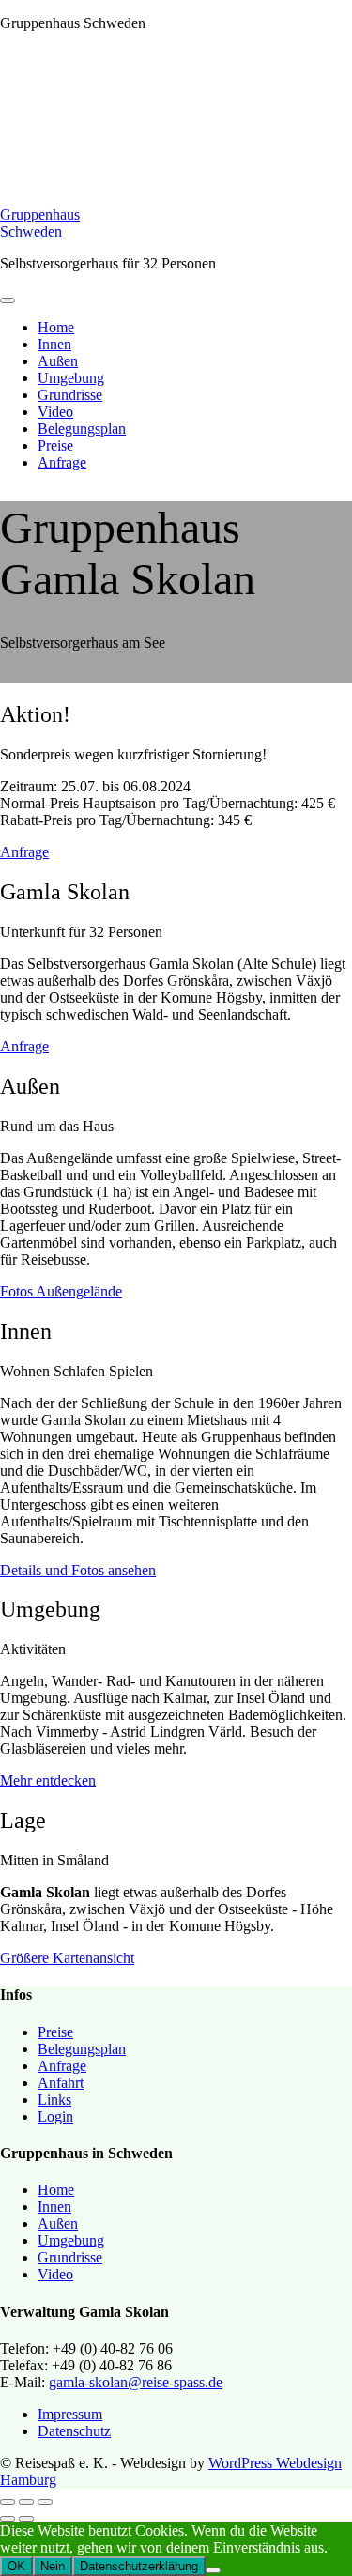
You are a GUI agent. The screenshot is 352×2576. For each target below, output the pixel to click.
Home (56, 327)
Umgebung (71, 378)
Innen (54, 344)
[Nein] (213, 2570)
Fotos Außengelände (61, 1291)
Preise (55, 445)
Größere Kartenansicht (67, 1958)
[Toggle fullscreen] (26, 2502)
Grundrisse (70, 395)
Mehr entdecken (48, 1780)
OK (16, 2566)
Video (55, 412)
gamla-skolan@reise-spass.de (135, 2382)
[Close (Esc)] (7, 2502)
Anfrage (62, 462)
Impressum (70, 2414)
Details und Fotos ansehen (78, 1570)
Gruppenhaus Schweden (40, 223)
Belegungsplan (82, 429)
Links (54, 2100)
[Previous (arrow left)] (7, 2519)
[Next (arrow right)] (26, 2519)
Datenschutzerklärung (139, 2566)
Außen (58, 361)
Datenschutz (74, 2431)
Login (55, 2116)
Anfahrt (61, 2083)
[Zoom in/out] (45, 2502)
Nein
○ ○ ○ ○ ○
#### What the exercise asks
Transcribe the records above exactly, excluding every picture.

#### Response to this exercise
You are a GUI agent. The screenshot is 352×2576. For each target below, output the pixel to click.
Home (56, 327)
Umgebung (71, 378)
Innen (54, 344)
[Nein] (213, 2570)
Fotos Außengelände (61, 1291)
Preise (55, 445)
Größere Kartenansicht (67, 1958)
[Toggle fullscreen] (26, 2502)
Grundrisse (70, 395)
Mehr entdecken (48, 1780)
OK (16, 2566)
Video (55, 412)
gamla-skolan@reise-spass.de (135, 2382)
[Close (Esc)] (7, 2502)
Anfrage (62, 462)
Impressum (70, 2414)
Details und Fotos ansehen (78, 1570)
Gruppenhaus Schweden (40, 223)
Belegungsplan (82, 429)
Links (54, 2100)
[Previous (arrow left)] (7, 2519)
[Next (arrow right)] (26, 2519)
Datenschutzerklärung (139, 2566)
Außen (58, 361)
Datenschutz (74, 2431)
Login (55, 2116)
Anfahrt (61, 2083)
[Zoom in/out] (45, 2502)
Nein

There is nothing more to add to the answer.